In this world of a million religions everyone prays the same way.


У Ларисы Дугиной бласты в крови - 100 процентов, тромбоцитов практически нет. С ней ничего не могут сделать из-за показателей крови - я ничего не понимаю в медицинских терминах, я знаю только, что девочке - двадцать шесть, еще пару лет назад она носила так хорошо знакомую мне форму Аэрофлота, а теперь - вынуждена просто ждать, когда она умрет. Все мы, конечно, просто ждем, что рано или поздно мы умрем - но ей, мне кажется, страшнее.
Корейский профессор сказал Ольге Сафроновой, что современная медицина не может предложить ей более никаких методов лечения. Все протоколы химиотерапии уже испробованы. У Ольги - десятилетний сын Влад, умный не по годам, потому что недавно сам узнал, что такое - рак. Его - лечат, и химиотерапия проходит успешно, но он живет, зная, что его мамы в любой момент может не стать. Зная, что, чтобы пройтись с ним по парку, она пьет неразумные дозы обезбаливающих. Разве в такие моменты можно представить, что возможно провести _достаточно_ времени со своими близкими прежде, чем они уйдут? Этого времени всегда будет недостаточно.
Лена Таркунова умерла через неделю после того, как ее признали инкурабельной. Девочка после университета пришла работать в медицинский центр, не зная, что уже вскоре услышит страшный диагноз.
Я смотрю за всеми этими людьми, наблюдаю за их жизнями, сопереживаю, еле сдерживаю слезы, хотя никогда не была сентиментальной.
В современном мире научились отправлять людей в космос и могут посмотреть на снимки поверхности Марса - но до сих пор не могут научиться спасать человеческие жизни.
Самое ненавистное, тупое чувство бессилия. Степень моего сочувствия людям, оказавшимся в такой ситуации - когда смерть ходит по пятам - не описать словами. У меня была мысль - не посвятить ли мне некоторое мое время тому, чтобы стать волонтером одного из центров, помогающих хосписам? Вовремя остановилась - я понимаю, что я не смогу помогать, потому что попросту постоянно буду реветь. Пусть, лучше смотреть со стороны, порой помогая, насколько по силам в этой ситуации.
Чему меня учат эти люди? Я не знаю, чему, но, кажется, моя некогда каменная душа оживает, сопереживая. Отчасти - эгоистичный страх за себя, боязнь оказаться на их месте, не спорю.
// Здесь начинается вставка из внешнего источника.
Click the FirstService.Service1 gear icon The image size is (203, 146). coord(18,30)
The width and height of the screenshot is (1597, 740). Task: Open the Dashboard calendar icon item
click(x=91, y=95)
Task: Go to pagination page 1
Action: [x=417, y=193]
С другой стороны - бесконечное сочувствие, и не в том смысле, в котором - жалость, а в том, в котором смысл - сопереживание. И те чувства внутри, которые я словами вряд ли смогу описать. И не нужно. Не нужно об этом говорить, по-хорошему, но я не могу, просто не могу сейчас все это выдержать в себе.
Каждый новый день, каждый день - такое удивительное нечто, а каждая написанная строчка в интернет-дневнике - то, что когда-то останется после меня - все это важно, и мне нужно научиться благодарности за такие вещи. Благодарности и, что не менее важно - мне нужно научиться использовать каждый день и каждую минуту, не пуская их впустую, на ветер.
***
Три недели назад поздним вечером я плакала, впервые лицом к лицу разговаривая откровенно со своим отцом (может быть, я подробнее напишу об этом позже). Я плакала не потому, что расчувствовалась, впервые встретившись с ним - нет, я плакала, потому что соскучилась по маме, бабушке, прабабушкам. По своей единственной кровной семье, которая была на тот момент от меня в трех тысячах километров. Летом - встретимся.
Лишь бы с каждым из тех, по ком скучаю.

Я не люблю разговоры о политике, но как же отвратительно понимать, что прощаются долги другим странам, оказывается какая-то нереальная помощь там, где и без нас бы справились, когда в стране сотни людей умирают только потому, что нет денег на лечение за границей, а протоколы российской медицины не позволяют эффективно бороться с заболеванием.